Die Medien und die Intellektuellen

Klaus Theweleit schrieb schon vor fast 40 Jahren in seinem „Buch der Könige“, wie das damals noch harmlos auftretende Medium Fernsehen einen Schriftsteller und klassischen Intellektuellen wie Elias Canetti allein durch ein Interview regelrecht zerstört. Gegen einen versierten Moderator bekommt ein Schriftgelehrter wie er in diesem Medium keinen Stich. Er sollte sich also tunlichst heraushalten aus dem Moloch Medien.

Was aber passiert heute, wo die modernen Medien auf vielfältige Weise das Leben der ihnen zuarbeitenden Intellektuellen prägen — die Freelancer, Anbieter und ausführenden Kräfte einer Programmatik und eines Formats. Sie treffen auf Redakteure, die sich ja als intellektuelle Mittler und Verbreiter verstehen. Gerade deren Stellung, ja Schicksal steht hier zur Debatte.

Was geschieht da, wo das Programm gemacht, Ziele abgesteckt werden?

Nur einige Skizzen und Impressionen dazu. Es herrscht auf den Fluren der Medienanstalten inzwischen eine Kultur des mulmigen Gefühls, der geduckten Haltung. Neue steile Hierarchien läuten das Ende des klassischen Redakteurs ein; der trat früher auch als ein unabhängiger Geist auf, war oftmals selbst Schriftsteller und Autor und ließ sich nicht von oben dreinreden. Heute dringen Manager und Technokraten in diese Hierarchie ein, oftmals gar Juristen, die den Fluss des Geistes ins Stocken bringen. Intellektuelle Substanz ist hier schwer auszumachen, wo von Funktionären bis in die Ästhetik hineindirigiert wird.

Und die Uni.....?

Etwas tritt hinzu, was besonders schmerzt. Zur Topografie der Intellektuellen zählt heute nicht mehr die Universität, obwohl doch die zehnfache Anzahl der 68er Studenten den Campus durchhetzen. Von dort kommt an Impulsen nichts mehr, kein diskursiver Output, wohl aber haben sich zahlreiche gefrustete Dozenten in Autoren und außeruniversitäre Einzelkämpfer verwandelt; sie schreiben Bücher — meist aus der Abteilung Lebenshilfe e V — sind dabei aber auch dem medial journalistischen Druck ausgesetzt. So verliert der Geist immer mehr seine Vielfalt und richtet sich nach dem Markt aus. Ein geradezu wildes Treiben herrscht hingegen da, wo die Lebensläufe der mediatisierten Intellektuellen ihre Duftmarken setzen. Da wechselt der TAZ-Autor plötzlich zur Welt und der von der Bild zum Spiegel Und dann noch der Dschungel der Freelancer im Internet.

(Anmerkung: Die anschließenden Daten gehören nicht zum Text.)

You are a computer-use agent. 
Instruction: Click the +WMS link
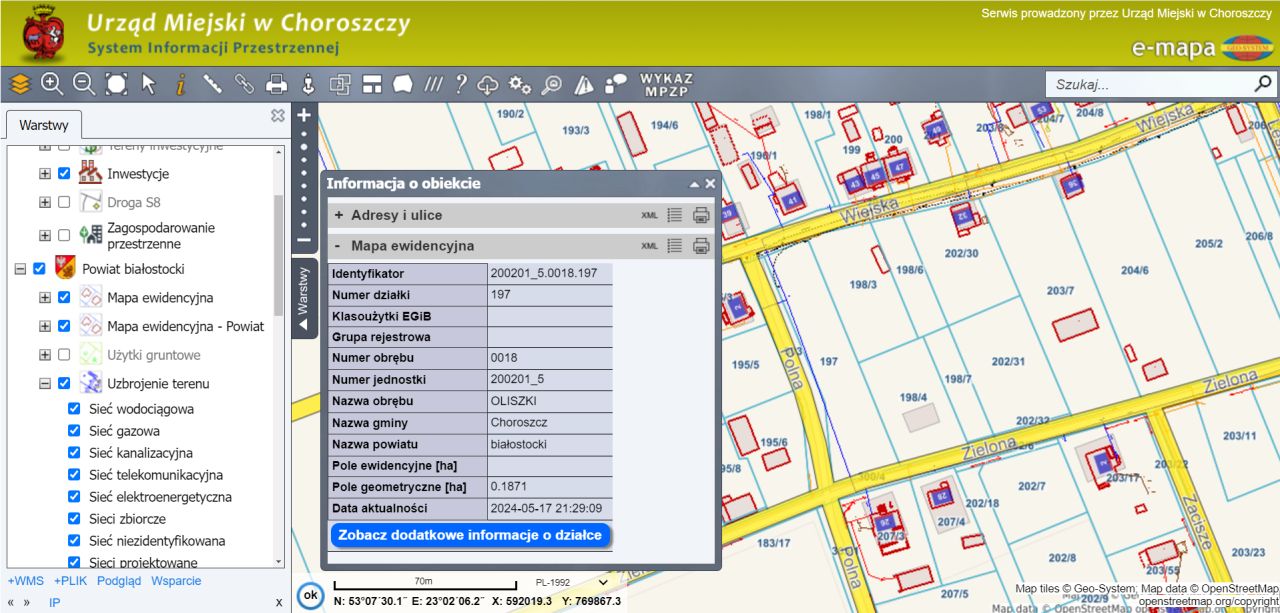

Anything goes. Die Grenzen zwischen den Überzeugungen schwinden.

Der Mensch — der gefährlichste Frame

Medien suchen nach erfolgversprechenden Frames, die auch den Freelancer angehen. Aber Vorsicht: Der erfolgreichste Frame im Bereich der Medien und ihrer intellektuellen Zulieferer ist heute der Begriff Mensch. Wer den Menschen anruft, will ihn als Zeugen einer universellen Moral und global in Haftung nehmen und ihn gleichzeitig, wie es heute heißt: wie ein Kind an die Hand nehmen und abholen. Man lese dazu Nietzsche. Wer sich in diese Rollen fügt, braucht keinen nennenswerten Gegenwind zu fürchten.

Früher hat man die Menschen als Fernsehzuschauer angesprochen. Heute regiert dagegen ein tönernes Gemenschel, das sich selbst im Bereich der Ökonomie durchsetzt: im Stakeholder, der nun als vielgestaltiger Zulieferer für das Ziel kämpft, das indes immer den Vorrang hat: Machtsicherung und Profitmaximierung.

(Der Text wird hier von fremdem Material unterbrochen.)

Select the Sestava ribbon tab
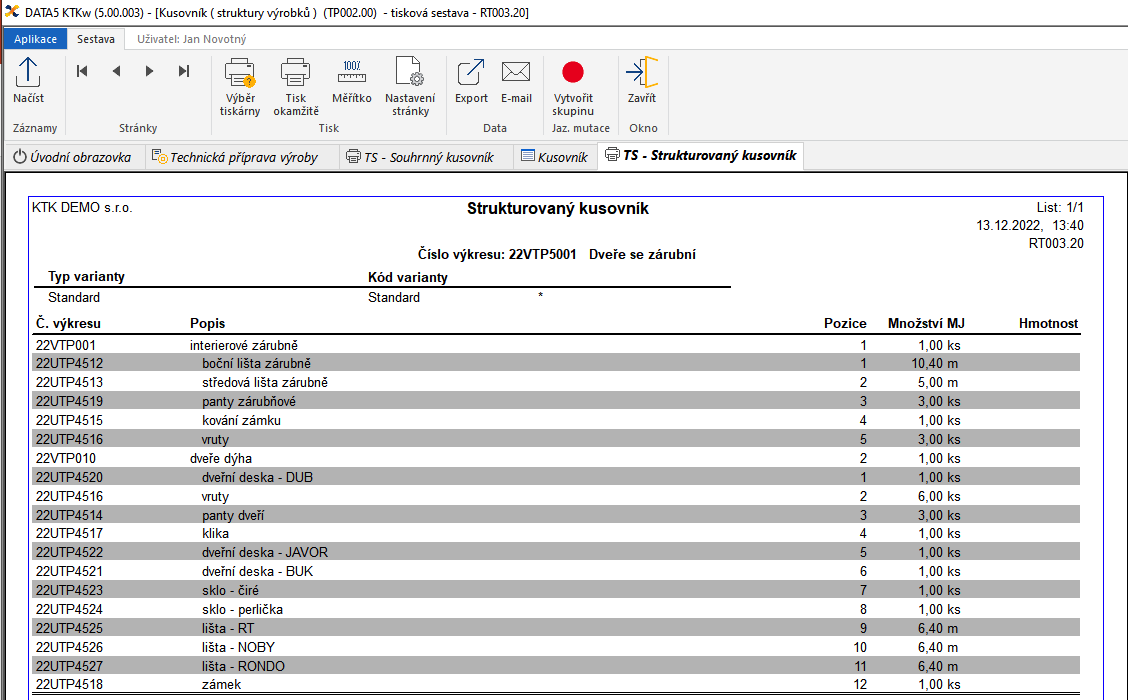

Skizzenhafte Überlegungen zu einem tiefenpsychologischen Ansatz

Es scheint zurzeit, als ob beide — der Medienarbeiter und der Intellektuelle — verbunden sind, nicht im Intellekt, aber in der Angst.

Was indes die Sache für den Intellektuellen schwieriger gestaltet: Er muss gegen bessere Einsicht an Positionen festhalten, die ihn wütend gegen sich selbst machen; eine Wut, der er begegnen will, indem er sie in Hass verwandelt und gegen andere richtet — vor allem gegen die, die ihm gegenüber die systemisch verordnete Wahrheit in Frage stellen — und sich darob eine Freiheit erlauben, die man selbst verspielt hat.

Es muss ja wie Hohn klingen, wenn der nette Nana im Duett mit Demonstranten die Begriffe Friede, Freiheit als Sound-geladene Losungen vorgibt. Sicher, das ist naiv — aber es stört nicht. Und auch das peinigt die wunde intellektuelle Seele: Wenn ich schon Maske trage — weniger aus Überzeugung, mehr aus infantilem Trotz —, dann soll auch der Freigeist daran leiden und möglichst noch mehr. Ähnliches hatte Siegmund Freud in seinen Theorien vom Narzissmus und dem Doppelgänger zum Thema gemacht. Es handelt sich um eine Projektion, die auch Rimbauds berühmter. Satz anspricht: „Ich — das ist ein anderer. “

Diese Schizophrenie deutet die heutige Situation recht plastisch: Der Intellektuelle schweigt — weil er das Andere seiner selbst nicht preisgeben möchte. Es würde ihm schlicht sein Weltbild, ja seine Identität niederreißen.

Ein letzter Tango — ein Angebot

Im fünfzehnten Jahrhundert gibt der Maler Bernd Notke eindrucksvolle Darstellungen vom Totentanz. — Da bilden sie Hand in Hand einen bewegten Kreis: die Lebenden und ein in unterschiedlichen Gestalten auftretender Tod. Bischof, Kaiser, Bauer, Edelfräulein, Priester, Bettler. Der Todesreigen betrifft sie allesamt. Dabei ist es der Tod, der den Tanz antreibt, mit sehnig wirkenden, beinahe ausgelassenen Bewegungen. Hingegen wirken die Menschen seltsam starr, wie gefangen in ihren Rollen, von der Erkenntnis gelähmt: Das Spiel ist aus, ja die ihnen anhängenden Insignien ihrer gesellschaftlichen Stellung und Geltung, Zeichen ihrer Macht, versteifen noch mehr ihre Präsenz. Vital erscheint der Tod, maskenhaft erstarrt die menschlichen Rollenträger.

Wer heute in die maskierten Gesichter der Corona-Geduckten blickt, sieht sprichwörtlich in erstarrte Augenpaare. Sie legen Zeugnis ab von einer wahnhaften Verengung des Lebens, die auch den Diskurs der Intellektuellen betrifft, die diesen Diskurs nicht führen können oder wollen. Dabei wäre das jetzt die Stunde der Intellektuellen.